Nothing's so annoying as wanting to make your friend Sally's snickerdoodles and not being able to find the recipe -- or her cell-phone number for that matter.

A binder system can solve one of the most niggling kitchen problems -- keeping track of recipes. This is more than just a place to stash clippings: It works for the novice as well as the gourmet. Unfortunately, this binder will not cook four separate dishes for four sets of picky taste buds. But it will help you avoid the anguish in locating the recipes.

Setting Up the System

1. Categorize and Subcategorize. Instead of organizing your recipes by appetizers, entrees, and desserts, make your categories as specific as possible. Break them down by major ingredient (poultry, beef, pork, etc.), type of side dish (salad, rice, potatoes), or kind of dessert (brownies, cookies, pies).

2. Protect. Keep your recipes behind the plastic sleeves when you cook so they stay splatter-free.

3. Consolidate. Instead of flipping back and forth between your recipe collection and stacks of cookbooks, jot down the names of recipes, the cookbooks, and the page numbers on a sheet in the appropriate divider of your notebook. Discard recipes that your family doesn't like or ones that no longer fit into your life, like the peanut-butter cookies you used to bake before your daughter became allergic to them.

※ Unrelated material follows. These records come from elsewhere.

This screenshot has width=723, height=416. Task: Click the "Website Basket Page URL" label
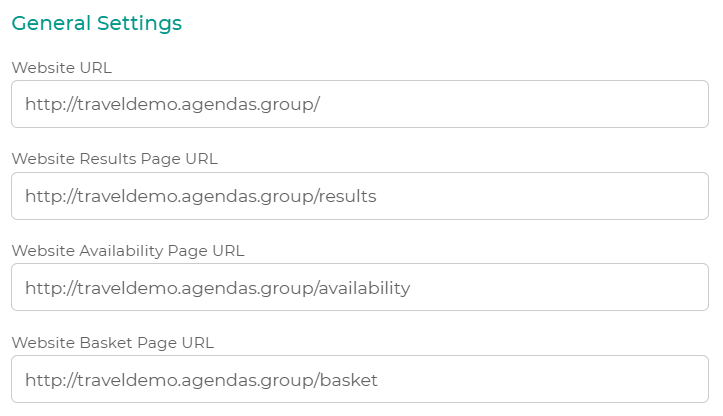tap(112, 343)

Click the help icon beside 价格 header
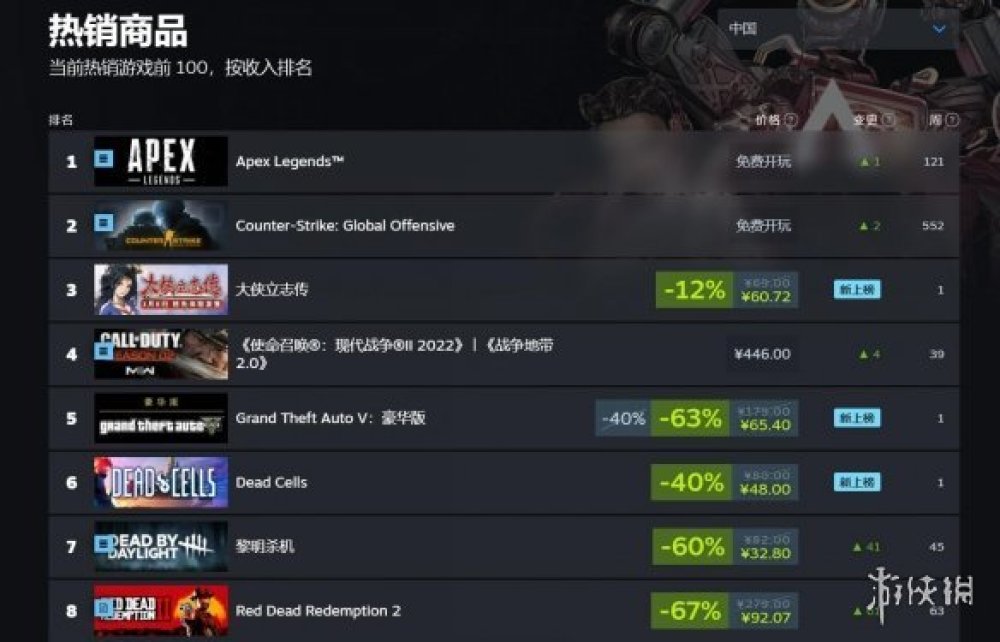coord(791,120)
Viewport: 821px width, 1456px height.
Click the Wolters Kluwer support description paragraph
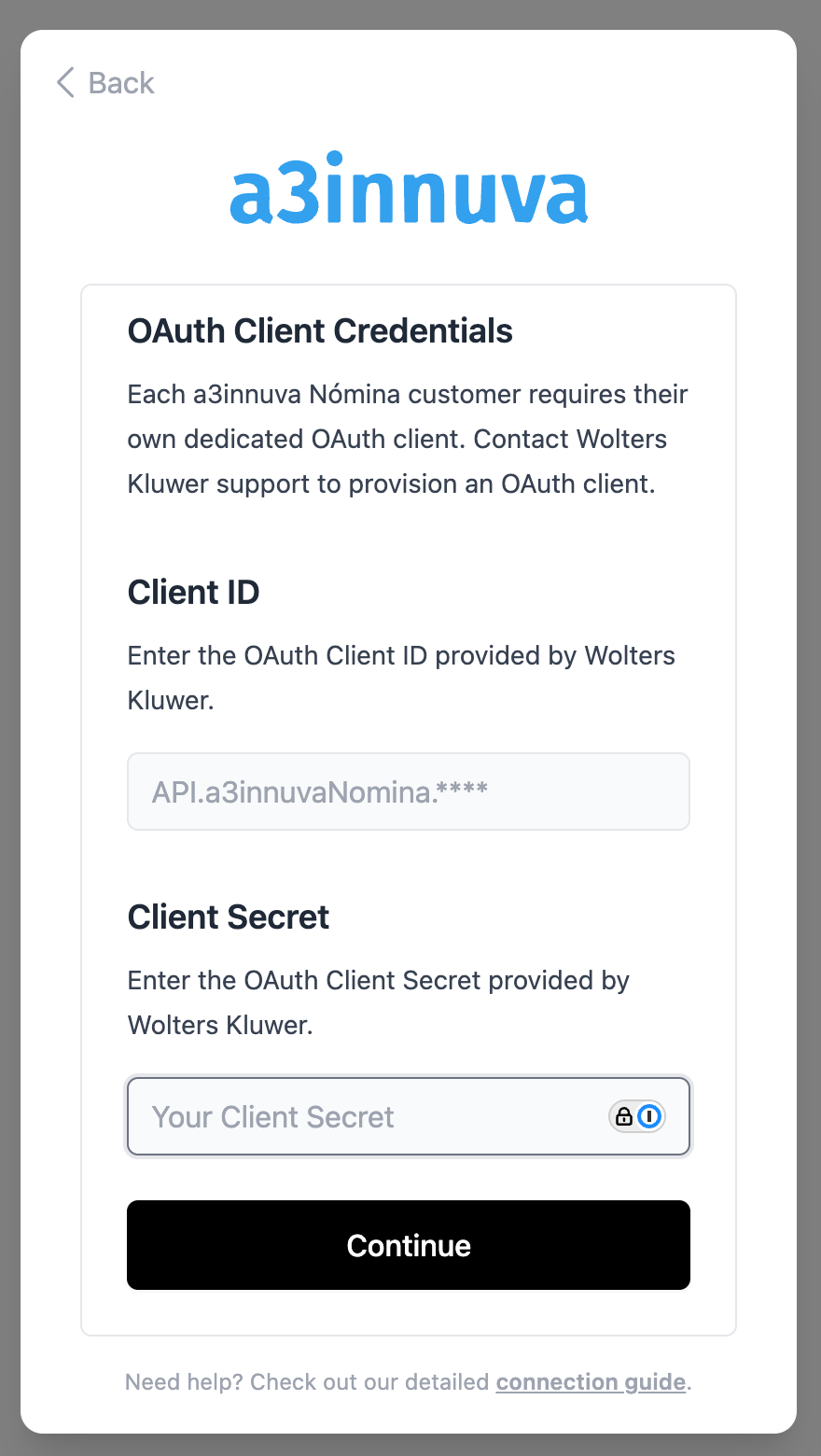[x=407, y=440]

4. Assemble. Buy a binder that holds more pages than you think you will need; recipe collections tend to grow. And if the binder has side pockets, you'll be able to stash recipes when you're in a hurry.

5. Clip. You'll be more inspired to make a dish if you clip out a photo of it (if there is one) along with the recipe. Plus, it will make your binder look like a customized cookbook.

6. Separate. Use colored background paper to divide each chapter between "tried-and-true" recipes and "to try." That way you'll know which recipes you can count on for company and which experimental ones might be best tested on the family first.

7. Date. If a year has passed since you've clipped a recipe and you still haven't tried it, throw it away. If you haven't made the dish yet, you probably never will.

8. Comment. Make notes on the recipes when you use them. If your five-year-old usually hates spinach but loves spinach-and-Cheddar souffle, write it down. If the baking time is slightly off, or if you think one ingredient might substitute for another, write that down, too.

9. Color-Code. Use dot stickers to highlight recipes for specific occasions. Red means "quick-and-dirty weeknight"; blue means "for special occasions only." Other categories: holidays, potlucks, dinner parties, healthy eating.